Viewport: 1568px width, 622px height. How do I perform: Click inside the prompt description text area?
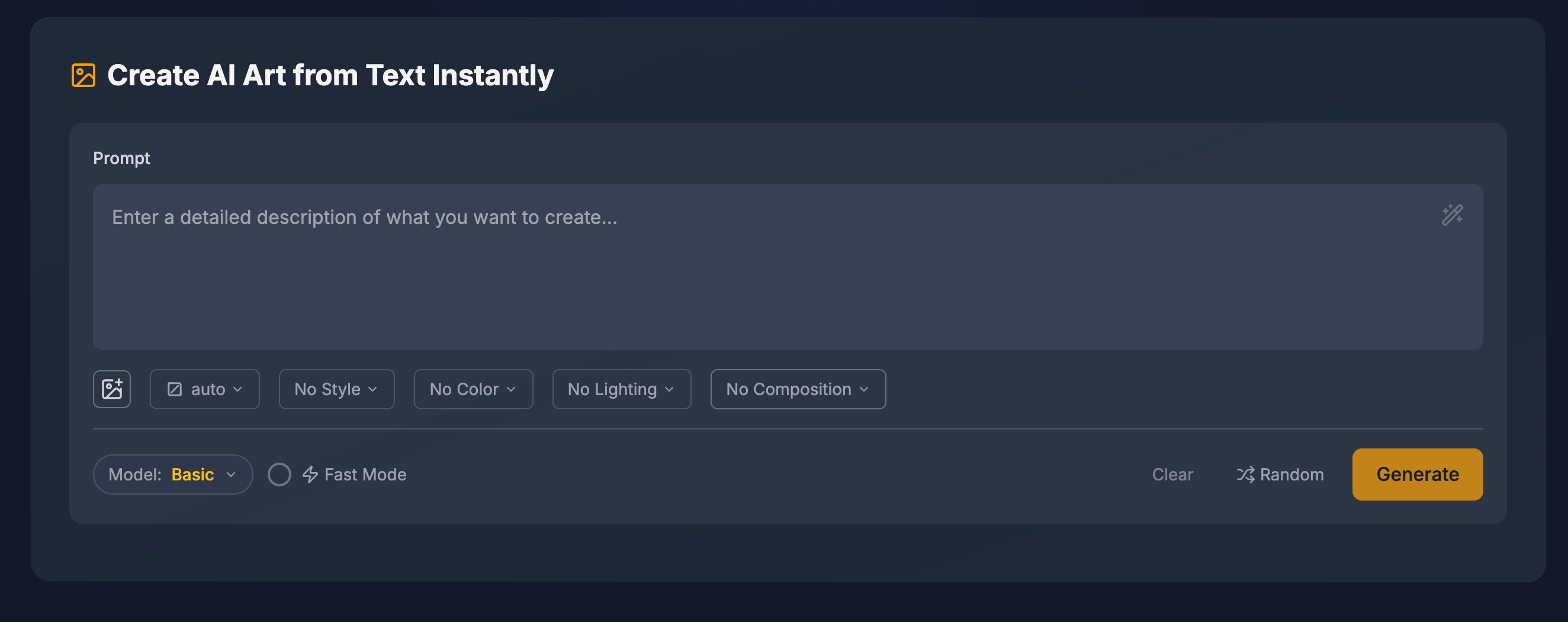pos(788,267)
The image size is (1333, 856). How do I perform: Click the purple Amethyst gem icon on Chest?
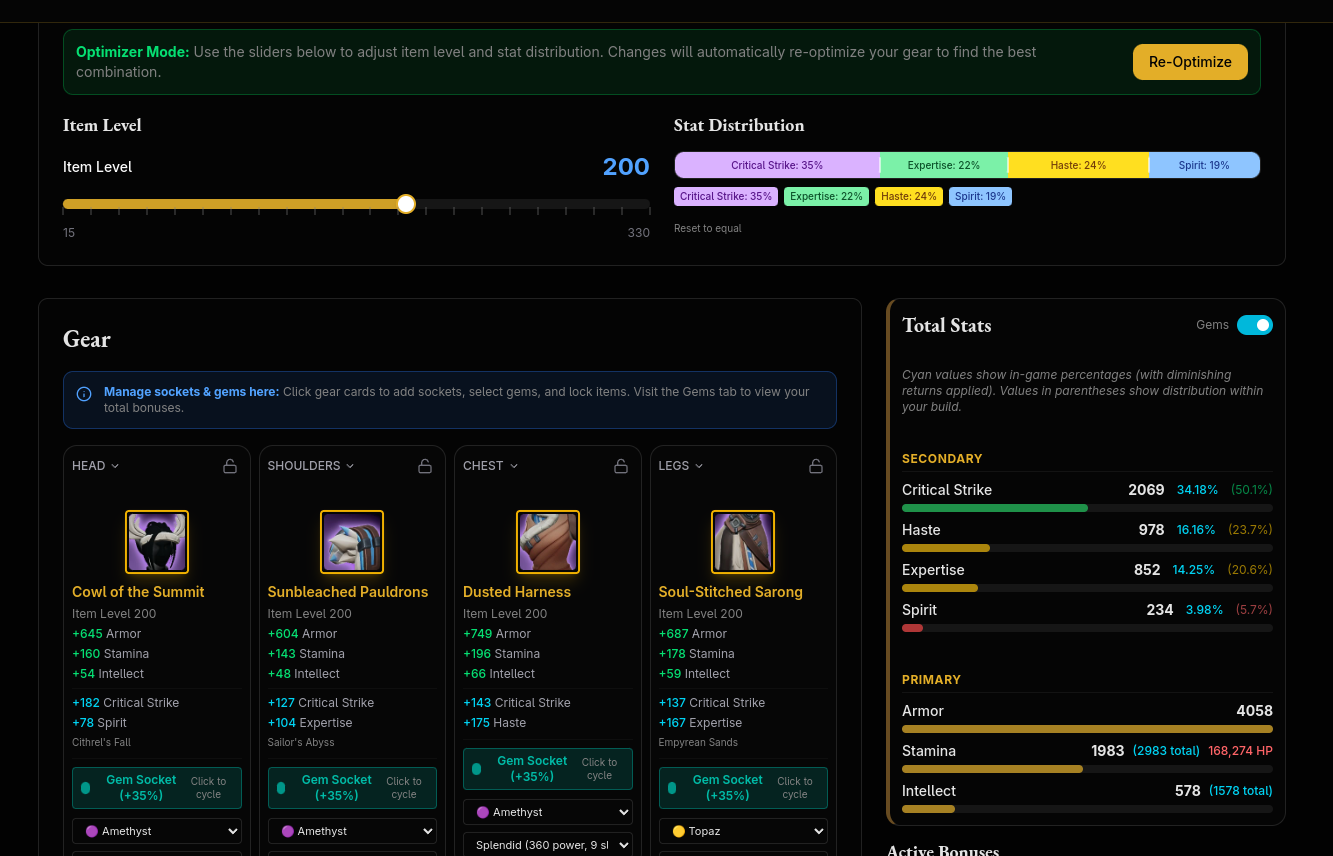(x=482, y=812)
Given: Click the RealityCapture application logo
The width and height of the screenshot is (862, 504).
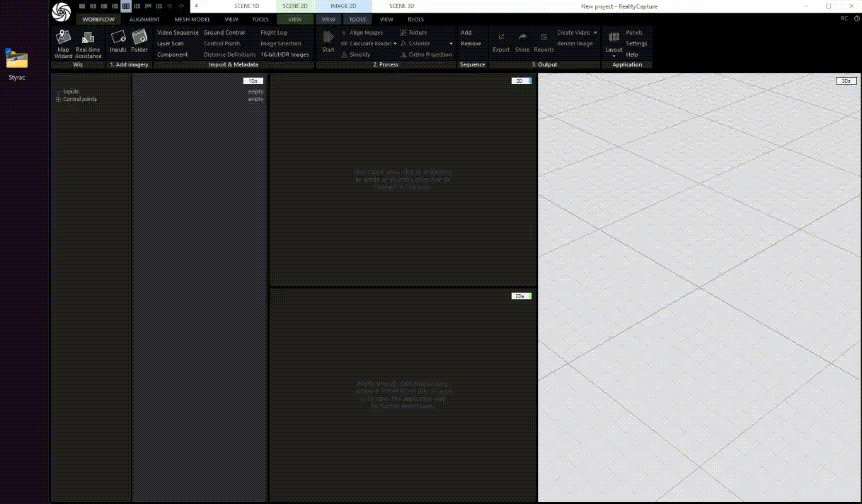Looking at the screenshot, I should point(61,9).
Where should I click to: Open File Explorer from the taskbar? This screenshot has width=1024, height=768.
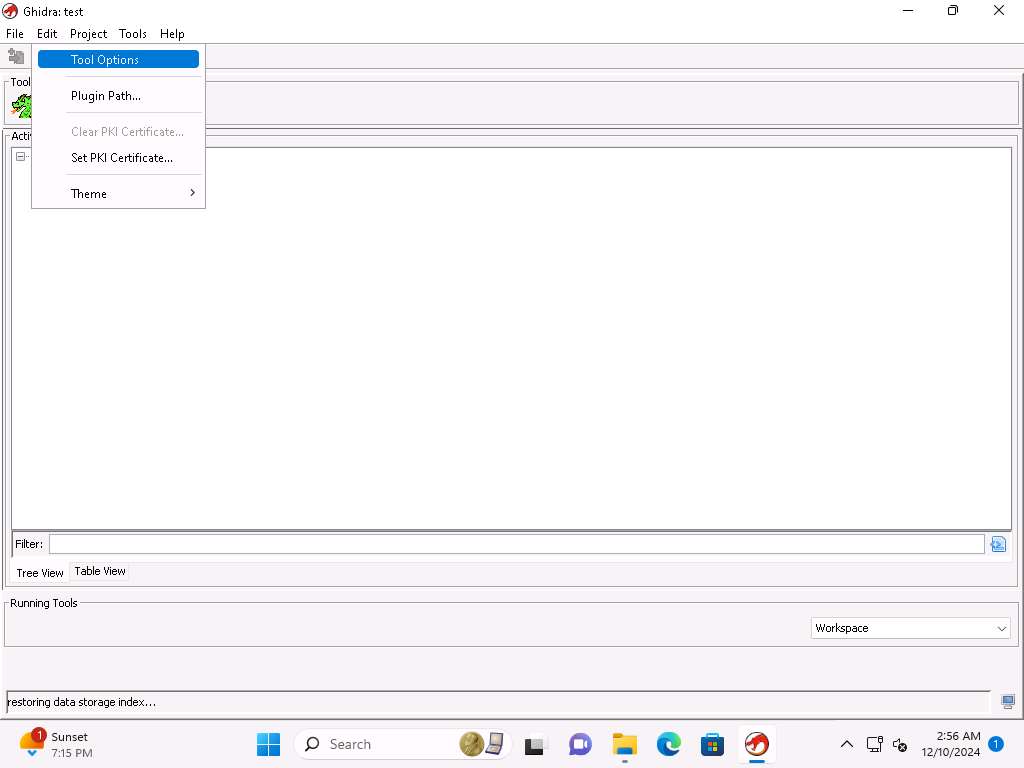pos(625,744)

........

• HOW TO COMPLETE THIS TASK: Only the pictures are left behind; write out everything else in the records exactly.

• RESPONSE FOR THIS EXERCISE:
Viewport: 1568px width, 622px height. How do I perform: Click inside the prompt description text area?
pos(788,267)
The image size is (1333, 856). How do I perform: Click the purple Amethyst gem icon on Chest?
(x=482, y=812)
Given: Click the RealityCapture application logo
The width and height of the screenshot is (862, 504).
Looking at the screenshot, I should point(61,9).
Where should I click to: Open File Explorer from the taskbar? This screenshot has width=1024, height=768.
pos(625,744)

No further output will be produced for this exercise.